この絵のように暗黙の了解が、誰もが共通認識としてもっているレベルにすることで、伝えたい論理が伝わりやすくなります。
① 黒い雲が出てきた → 黒い雲は雨を降らせる → もうすぐ雨が降る
② りんごは果物だ → 果物は食べられる → りんごは食べられる
③ 今日は日曜日 → 日曜日は休みです → 今日は休みです
この様に一般的に当たり前だと考えられることも、暗黙の了解の事項が、共通認識として成立している場合、暗黙の了解【B】を省いても、伝わりやすい論理になります。
演繹法の落とし穴、注意点
演繹法を使うには、注意しなければならないポイントがあります。
まず、自分だけが知っている事や、狭い社会だけで通用する常識を暗黙の了解として使うと、伝わらないものになることがあります。また、観察事項を細かく設定したり、論理を5段以上数多くつないでしまうと、論理の破綻に繋がるため、注意が必要です。
演繹法の落とし穴 話が飛ぶ?
演繹法で落とし穴にハマりやすいパターンを見てみましょう。上の項目で挙げた3点です。
話が飛ぶ原因は、『思い込み』
一般的に通用する常識を使っていない場合、問題点の多くは『思い込み』にあります。この『思い込み』とは、自分の常識は、みんなの常識と同じという『思い込み』です。すると、暗黙の了解ではなくなり、『A』=『C』が伝わらないのです。
一般的な常識を論理に入れていない場合
『思い込み』で話をすると伝わらない例です。この場合、「外に行けないと運動不足になり太る」という考え方を常識だと考え、伝えない場合を考えて下さい。

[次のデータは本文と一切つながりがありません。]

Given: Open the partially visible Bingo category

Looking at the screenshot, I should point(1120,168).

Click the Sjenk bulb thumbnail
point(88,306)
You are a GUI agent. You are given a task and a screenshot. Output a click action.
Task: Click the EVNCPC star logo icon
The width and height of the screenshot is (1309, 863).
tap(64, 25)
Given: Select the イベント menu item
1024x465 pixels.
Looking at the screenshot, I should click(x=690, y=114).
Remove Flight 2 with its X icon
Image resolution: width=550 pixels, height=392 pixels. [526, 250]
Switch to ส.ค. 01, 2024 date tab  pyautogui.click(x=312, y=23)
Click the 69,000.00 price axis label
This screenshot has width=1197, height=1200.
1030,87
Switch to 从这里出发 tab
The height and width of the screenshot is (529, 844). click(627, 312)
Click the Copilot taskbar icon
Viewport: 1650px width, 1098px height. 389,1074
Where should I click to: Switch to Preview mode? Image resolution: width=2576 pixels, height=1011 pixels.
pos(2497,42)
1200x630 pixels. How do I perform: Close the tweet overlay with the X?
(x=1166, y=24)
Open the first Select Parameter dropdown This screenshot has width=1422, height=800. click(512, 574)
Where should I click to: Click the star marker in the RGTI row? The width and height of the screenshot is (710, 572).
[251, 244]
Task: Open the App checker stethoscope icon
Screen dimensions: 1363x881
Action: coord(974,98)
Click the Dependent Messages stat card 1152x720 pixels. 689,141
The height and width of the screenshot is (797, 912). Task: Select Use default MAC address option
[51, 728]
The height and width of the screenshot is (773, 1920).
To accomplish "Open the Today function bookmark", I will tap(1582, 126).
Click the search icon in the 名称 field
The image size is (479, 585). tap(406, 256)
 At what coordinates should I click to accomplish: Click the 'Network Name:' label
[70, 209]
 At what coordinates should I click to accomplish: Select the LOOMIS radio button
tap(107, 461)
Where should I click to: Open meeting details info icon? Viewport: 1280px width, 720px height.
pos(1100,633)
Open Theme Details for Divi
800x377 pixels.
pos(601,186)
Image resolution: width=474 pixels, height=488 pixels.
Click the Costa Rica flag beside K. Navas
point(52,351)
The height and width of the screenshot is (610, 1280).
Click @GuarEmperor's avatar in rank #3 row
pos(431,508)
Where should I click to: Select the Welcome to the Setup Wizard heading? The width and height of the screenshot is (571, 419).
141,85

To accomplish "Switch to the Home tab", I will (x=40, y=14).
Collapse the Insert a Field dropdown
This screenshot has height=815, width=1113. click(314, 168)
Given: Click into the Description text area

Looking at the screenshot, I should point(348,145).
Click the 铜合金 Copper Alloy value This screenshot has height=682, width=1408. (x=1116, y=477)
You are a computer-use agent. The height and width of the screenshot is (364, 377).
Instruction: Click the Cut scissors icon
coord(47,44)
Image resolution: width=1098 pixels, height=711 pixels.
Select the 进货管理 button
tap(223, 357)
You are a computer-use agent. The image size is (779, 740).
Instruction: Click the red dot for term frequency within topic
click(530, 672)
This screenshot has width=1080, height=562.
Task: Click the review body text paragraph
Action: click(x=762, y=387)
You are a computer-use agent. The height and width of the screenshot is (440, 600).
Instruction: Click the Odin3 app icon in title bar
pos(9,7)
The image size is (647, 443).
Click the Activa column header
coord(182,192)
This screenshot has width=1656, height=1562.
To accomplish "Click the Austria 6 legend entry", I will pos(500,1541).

「雨が続いたから太ってしまった」と、よくわからない論理を展開して、相手に伝わらない結果になります。
この場合、聞いていた相手は「?」となって、「話が飛んだのではないか?」とも思ってしますます。
暗黙の了解が細かすぎる場合
論理展開が細かすぎる有名なものに、『風が吹けば桶屋が儲かる』という話があります。これは、一段づつの論理に強引な部分はあります。ウソとまでは言われなくても、因果関係の薄い例えば、出だしの部分「風が吹くと砂が舞う、砂が舞うと目に入って失明する」ウソではないかもしれません。しかし、一般的に大半の人が経験する事とは、離れてしまっているのではないでしょうか。
論理展開が多すぎる場合
論理を多くつなぎすぎているのも『風が吹けば桶屋が儲かる』という話です。この話は論理構成が8段になっているで、最初の風の話から、桶屋の売上の話へと、完全に話が飛んでいる例としてよく用いられます。
ここまで飛躍することはないとしても、論理展開する際は、この3つの落とし穴に注意して下さい。